EXERCISE OBJECTIVE — Reproduce the records verbatim from the line containing "This screenshot has width=901, height=573." to the line containing "tap(530, 226)", including both of those lines.

***

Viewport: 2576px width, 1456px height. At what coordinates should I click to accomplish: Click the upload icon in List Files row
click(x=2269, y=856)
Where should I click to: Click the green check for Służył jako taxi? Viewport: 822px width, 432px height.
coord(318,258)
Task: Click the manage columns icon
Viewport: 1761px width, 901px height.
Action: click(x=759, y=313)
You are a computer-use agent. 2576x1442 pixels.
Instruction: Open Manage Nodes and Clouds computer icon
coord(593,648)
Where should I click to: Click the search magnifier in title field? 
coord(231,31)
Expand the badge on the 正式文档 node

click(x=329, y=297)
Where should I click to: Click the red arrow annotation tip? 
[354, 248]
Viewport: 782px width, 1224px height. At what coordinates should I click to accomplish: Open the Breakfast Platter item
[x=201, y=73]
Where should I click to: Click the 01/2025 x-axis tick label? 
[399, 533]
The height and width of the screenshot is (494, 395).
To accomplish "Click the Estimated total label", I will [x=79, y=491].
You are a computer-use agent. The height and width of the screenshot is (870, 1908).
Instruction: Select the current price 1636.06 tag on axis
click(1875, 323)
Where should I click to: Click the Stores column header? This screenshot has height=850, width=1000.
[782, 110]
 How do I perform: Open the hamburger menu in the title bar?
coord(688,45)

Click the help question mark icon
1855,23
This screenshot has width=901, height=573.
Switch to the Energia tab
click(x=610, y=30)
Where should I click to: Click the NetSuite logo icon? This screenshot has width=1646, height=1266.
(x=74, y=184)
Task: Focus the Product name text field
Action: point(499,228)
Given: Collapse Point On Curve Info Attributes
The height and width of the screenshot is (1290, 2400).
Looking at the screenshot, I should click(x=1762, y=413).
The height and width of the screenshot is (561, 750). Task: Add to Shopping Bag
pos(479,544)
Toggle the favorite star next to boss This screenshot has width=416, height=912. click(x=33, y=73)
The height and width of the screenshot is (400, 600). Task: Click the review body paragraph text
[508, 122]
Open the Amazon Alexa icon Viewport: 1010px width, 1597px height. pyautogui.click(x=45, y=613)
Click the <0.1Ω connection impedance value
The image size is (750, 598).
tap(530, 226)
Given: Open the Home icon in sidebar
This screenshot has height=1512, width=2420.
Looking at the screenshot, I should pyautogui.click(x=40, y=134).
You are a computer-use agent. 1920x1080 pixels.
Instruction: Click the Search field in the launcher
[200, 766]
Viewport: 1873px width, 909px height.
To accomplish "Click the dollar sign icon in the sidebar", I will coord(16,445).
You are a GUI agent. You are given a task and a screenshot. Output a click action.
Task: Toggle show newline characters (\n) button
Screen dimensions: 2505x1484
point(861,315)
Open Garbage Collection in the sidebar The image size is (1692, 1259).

***

ANSWER FOR THIS EXERCISE —
This screenshot has width=901, height=573.
Switch to the Energia tab
click(x=610, y=30)
Where should I click to: Click the NetSuite logo icon? This screenshot has width=1646, height=1266.
(x=74, y=184)
Task: Focus the Product name text field
Action: point(499,228)
Given: Collapse Point On Curve Info Attributes
The height and width of the screenshot is (1290, 2400).
Looking at the screenshot, I should click(x=1762, y=413).
The height and width of the screenshot is (561, 750). Task: Add to Shopping Bag
pos(479,544)
Toggle the favorite star next to boss This screenshot has width=416, height=912. click(x=33, y=73)
The height and width of the screenshot is (400, 600). Task: Click the review body paragraph text
[508, 122]
Open the Amazon Alexa icon Viewport: 1010px width, 1597px height. pyautogui.click(x=45, y=613)
Click the <0.1Ω connection impedance value
The image size is (750, 598).
tap(530, 226)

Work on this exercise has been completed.